The Pine Barrens are quiet in a way that the city never is.
I've been coming here since I was nineteen - first with friends, then alone, then with Diana when we started dating. She doesn't love camping the way I do, but she tolerates it, and sometimes tolerance is its own kind of love. This trip is solo. Two days, one night, a spot I know well enough to find in the dark. The kind of reset that Diana understands I need every few months, the way she needs her sister weekends and I don't ask questions.
The fire is small and well-maintained. I know what I'm doing out here. The tent is positioned correctly, the food is hung where it should be, the site will look untouched when I leave tomorrow. These are habits, not thoughts. The conscious part of my mind is elsewhere - half on the light novel I brought, half on nothing at all.
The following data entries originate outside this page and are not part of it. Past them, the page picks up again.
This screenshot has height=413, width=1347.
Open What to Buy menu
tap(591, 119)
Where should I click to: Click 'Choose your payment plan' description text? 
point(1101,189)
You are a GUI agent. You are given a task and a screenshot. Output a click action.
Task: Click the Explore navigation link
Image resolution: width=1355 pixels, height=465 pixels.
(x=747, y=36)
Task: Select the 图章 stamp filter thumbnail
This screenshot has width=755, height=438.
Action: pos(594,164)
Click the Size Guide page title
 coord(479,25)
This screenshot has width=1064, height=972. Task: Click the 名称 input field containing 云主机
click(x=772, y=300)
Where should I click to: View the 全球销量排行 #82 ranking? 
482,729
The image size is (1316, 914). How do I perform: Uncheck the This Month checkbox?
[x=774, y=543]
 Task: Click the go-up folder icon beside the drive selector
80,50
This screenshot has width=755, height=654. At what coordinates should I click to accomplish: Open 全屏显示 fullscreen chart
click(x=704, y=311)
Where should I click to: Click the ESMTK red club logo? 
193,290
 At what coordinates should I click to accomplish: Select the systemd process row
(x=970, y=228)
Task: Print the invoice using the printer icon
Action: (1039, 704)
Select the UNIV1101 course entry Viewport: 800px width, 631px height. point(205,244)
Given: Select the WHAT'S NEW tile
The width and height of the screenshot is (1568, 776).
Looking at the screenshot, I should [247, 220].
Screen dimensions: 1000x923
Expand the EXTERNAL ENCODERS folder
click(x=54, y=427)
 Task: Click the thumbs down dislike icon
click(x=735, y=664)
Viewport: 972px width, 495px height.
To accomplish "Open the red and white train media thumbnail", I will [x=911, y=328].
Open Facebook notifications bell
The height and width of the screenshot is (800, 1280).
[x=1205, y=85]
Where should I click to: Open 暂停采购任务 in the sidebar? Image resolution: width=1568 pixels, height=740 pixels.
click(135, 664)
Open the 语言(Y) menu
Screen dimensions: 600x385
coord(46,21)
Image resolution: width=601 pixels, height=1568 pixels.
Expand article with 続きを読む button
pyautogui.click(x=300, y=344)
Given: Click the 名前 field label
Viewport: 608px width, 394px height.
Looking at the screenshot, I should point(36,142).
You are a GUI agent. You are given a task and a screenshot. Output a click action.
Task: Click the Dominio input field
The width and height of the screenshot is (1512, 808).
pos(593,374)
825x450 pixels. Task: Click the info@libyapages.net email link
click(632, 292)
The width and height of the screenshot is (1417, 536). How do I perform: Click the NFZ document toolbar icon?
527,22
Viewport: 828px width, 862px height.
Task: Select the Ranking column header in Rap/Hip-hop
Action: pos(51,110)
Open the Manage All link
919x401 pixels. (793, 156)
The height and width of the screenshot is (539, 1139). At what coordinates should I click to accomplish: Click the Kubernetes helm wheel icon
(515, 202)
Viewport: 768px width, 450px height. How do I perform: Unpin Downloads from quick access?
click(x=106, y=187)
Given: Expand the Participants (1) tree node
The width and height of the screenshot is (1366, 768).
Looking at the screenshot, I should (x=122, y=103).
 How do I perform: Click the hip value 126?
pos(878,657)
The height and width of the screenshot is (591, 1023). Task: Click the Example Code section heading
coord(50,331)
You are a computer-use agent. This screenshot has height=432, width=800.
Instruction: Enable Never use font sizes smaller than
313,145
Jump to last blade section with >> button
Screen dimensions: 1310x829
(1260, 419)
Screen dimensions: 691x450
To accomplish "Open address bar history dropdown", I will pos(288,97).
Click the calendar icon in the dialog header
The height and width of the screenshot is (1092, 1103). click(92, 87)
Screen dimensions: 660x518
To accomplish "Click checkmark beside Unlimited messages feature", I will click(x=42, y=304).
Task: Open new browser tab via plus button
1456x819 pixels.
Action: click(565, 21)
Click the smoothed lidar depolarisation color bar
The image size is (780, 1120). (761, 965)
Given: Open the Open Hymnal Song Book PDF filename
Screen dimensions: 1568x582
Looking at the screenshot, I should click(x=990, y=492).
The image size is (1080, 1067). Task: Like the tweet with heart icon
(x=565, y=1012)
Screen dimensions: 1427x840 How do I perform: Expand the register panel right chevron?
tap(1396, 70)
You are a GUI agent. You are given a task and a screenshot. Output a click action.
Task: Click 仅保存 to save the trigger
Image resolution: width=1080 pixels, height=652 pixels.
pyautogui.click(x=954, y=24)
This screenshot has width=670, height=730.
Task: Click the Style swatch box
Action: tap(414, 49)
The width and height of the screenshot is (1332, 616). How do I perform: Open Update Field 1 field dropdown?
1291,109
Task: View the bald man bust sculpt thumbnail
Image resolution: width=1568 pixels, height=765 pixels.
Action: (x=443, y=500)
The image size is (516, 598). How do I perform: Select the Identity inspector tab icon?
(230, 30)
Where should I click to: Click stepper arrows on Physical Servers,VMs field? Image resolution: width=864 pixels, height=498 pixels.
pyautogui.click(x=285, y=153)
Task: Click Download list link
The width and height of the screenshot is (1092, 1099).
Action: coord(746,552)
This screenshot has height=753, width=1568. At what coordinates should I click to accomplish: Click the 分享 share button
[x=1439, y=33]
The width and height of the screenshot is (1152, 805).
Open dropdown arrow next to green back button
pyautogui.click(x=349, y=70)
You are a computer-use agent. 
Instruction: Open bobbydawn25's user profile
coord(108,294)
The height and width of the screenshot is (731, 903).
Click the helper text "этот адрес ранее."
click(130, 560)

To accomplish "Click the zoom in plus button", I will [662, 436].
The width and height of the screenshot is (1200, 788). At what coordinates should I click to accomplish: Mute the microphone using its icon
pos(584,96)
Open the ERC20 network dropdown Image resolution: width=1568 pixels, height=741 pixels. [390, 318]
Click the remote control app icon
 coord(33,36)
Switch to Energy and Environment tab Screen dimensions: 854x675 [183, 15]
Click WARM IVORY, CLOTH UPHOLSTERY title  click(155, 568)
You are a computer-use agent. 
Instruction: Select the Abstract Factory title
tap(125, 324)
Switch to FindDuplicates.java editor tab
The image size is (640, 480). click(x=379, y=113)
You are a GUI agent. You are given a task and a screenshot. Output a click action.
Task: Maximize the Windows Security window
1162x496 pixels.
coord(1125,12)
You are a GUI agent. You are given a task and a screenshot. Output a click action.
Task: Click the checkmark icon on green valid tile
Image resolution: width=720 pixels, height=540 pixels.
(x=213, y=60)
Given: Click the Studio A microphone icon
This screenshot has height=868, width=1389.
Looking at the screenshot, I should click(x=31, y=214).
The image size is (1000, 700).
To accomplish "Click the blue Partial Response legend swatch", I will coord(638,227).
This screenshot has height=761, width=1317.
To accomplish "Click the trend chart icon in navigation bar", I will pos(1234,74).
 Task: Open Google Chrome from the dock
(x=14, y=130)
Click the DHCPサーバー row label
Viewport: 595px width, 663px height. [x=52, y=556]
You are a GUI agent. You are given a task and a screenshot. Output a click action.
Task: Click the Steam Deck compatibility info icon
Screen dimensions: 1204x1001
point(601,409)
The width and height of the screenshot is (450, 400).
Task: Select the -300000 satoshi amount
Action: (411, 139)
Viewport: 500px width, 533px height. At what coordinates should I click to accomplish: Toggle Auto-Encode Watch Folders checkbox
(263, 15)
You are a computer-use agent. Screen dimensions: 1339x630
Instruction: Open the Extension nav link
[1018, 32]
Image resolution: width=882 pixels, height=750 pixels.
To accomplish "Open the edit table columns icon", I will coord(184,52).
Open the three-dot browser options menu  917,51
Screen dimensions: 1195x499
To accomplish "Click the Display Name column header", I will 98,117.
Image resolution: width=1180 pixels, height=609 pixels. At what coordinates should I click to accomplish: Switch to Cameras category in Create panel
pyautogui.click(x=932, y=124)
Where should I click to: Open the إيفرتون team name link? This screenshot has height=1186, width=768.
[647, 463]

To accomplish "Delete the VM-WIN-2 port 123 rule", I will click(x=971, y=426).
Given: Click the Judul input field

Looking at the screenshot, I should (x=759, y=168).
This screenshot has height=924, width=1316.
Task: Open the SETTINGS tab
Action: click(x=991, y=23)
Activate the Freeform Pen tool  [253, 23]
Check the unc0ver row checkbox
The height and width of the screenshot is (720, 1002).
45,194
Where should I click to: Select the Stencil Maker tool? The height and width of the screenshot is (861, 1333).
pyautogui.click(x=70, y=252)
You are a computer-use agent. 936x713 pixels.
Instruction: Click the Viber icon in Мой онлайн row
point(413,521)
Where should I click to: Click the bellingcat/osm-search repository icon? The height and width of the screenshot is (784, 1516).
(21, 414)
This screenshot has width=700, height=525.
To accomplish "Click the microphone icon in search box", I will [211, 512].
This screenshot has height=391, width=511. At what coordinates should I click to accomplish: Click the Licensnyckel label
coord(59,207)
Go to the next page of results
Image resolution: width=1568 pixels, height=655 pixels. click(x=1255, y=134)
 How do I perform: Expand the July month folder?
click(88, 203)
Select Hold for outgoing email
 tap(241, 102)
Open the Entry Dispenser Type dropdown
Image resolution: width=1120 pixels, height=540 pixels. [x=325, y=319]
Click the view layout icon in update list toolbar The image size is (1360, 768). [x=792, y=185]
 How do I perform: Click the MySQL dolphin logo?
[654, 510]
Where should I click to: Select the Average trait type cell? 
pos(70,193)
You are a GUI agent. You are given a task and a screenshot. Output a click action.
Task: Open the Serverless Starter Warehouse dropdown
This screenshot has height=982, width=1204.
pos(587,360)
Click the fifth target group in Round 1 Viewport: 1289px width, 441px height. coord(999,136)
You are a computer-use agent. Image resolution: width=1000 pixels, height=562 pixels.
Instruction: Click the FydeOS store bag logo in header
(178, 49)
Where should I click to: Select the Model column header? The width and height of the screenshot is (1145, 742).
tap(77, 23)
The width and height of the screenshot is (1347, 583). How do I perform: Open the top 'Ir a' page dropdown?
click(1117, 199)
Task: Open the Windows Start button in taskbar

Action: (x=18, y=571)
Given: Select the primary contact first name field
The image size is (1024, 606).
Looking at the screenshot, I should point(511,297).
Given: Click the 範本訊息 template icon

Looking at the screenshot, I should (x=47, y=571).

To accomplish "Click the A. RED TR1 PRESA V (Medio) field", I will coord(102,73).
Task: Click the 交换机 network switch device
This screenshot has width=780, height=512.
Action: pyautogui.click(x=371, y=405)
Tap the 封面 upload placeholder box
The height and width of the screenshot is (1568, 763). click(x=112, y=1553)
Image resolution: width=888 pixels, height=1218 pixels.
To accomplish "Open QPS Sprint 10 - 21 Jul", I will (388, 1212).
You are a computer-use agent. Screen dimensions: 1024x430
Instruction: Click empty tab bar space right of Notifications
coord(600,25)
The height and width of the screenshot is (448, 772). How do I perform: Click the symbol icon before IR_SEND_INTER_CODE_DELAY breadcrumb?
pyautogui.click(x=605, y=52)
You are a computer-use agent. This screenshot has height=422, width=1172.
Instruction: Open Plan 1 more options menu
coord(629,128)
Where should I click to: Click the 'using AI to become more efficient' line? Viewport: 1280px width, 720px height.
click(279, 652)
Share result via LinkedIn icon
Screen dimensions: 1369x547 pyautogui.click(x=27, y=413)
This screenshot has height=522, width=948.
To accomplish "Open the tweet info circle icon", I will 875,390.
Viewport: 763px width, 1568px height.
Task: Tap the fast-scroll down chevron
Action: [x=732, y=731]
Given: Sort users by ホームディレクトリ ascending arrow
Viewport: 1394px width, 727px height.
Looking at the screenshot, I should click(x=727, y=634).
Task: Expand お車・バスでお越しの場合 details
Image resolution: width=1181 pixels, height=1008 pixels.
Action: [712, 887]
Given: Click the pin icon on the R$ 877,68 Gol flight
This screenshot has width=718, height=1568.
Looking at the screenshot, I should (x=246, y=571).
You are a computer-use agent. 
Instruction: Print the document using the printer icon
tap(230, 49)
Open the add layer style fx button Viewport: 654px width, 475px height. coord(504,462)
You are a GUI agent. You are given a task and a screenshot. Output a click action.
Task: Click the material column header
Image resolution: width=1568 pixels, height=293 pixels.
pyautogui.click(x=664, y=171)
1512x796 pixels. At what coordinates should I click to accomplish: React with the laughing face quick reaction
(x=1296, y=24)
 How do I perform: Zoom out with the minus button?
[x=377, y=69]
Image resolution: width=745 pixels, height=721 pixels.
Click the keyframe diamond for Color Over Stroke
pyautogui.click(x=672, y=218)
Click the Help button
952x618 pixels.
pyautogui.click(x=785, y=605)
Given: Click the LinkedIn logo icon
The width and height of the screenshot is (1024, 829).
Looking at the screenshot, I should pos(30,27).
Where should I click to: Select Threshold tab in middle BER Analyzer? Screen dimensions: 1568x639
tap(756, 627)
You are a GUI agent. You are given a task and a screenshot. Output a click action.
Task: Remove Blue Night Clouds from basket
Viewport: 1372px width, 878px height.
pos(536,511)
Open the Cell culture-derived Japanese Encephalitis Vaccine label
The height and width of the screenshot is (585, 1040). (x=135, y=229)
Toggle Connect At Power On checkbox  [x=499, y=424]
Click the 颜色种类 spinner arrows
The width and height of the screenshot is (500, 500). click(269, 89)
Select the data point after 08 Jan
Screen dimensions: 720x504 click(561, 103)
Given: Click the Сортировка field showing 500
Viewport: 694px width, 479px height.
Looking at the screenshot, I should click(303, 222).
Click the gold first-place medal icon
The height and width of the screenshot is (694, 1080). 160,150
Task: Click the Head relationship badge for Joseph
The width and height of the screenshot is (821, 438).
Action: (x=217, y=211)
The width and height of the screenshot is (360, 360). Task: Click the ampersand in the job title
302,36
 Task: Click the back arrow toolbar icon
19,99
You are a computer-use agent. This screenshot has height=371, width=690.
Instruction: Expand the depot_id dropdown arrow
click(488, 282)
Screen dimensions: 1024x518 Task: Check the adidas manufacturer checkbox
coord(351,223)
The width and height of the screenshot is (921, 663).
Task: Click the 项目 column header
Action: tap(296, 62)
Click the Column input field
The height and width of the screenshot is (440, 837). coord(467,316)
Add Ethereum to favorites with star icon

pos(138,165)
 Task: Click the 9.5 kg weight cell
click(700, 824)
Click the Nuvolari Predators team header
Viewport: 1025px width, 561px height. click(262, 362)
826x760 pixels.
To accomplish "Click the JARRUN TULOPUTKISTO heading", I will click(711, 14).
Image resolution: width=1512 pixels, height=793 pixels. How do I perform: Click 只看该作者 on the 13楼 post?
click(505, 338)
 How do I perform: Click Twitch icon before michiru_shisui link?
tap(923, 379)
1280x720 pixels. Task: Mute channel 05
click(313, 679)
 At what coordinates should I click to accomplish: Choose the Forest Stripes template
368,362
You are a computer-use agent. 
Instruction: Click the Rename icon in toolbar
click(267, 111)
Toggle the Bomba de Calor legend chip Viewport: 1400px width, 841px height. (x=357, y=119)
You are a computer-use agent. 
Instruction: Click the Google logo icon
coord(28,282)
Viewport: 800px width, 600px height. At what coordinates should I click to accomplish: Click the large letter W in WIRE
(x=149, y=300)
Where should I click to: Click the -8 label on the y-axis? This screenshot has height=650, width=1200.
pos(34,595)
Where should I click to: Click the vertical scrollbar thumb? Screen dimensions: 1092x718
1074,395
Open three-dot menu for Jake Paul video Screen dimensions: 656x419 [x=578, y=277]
I'm thinking about the new Kuuga figure that's supposed to drop next month. Whether I can justify the price. Diana would roll her eyes, but she rolls her eyes at most of my hobbies, and then she buys me the things anyway for Christmas. I'm thinking about the leftovers in the fridge at home, whether they'll still be good when I get back or if I should stop for groceries. I'm thinking about the stars, which are better out here than anywhere within fifty miles of Trenton.
I'm not thinking about anything important. That's the point.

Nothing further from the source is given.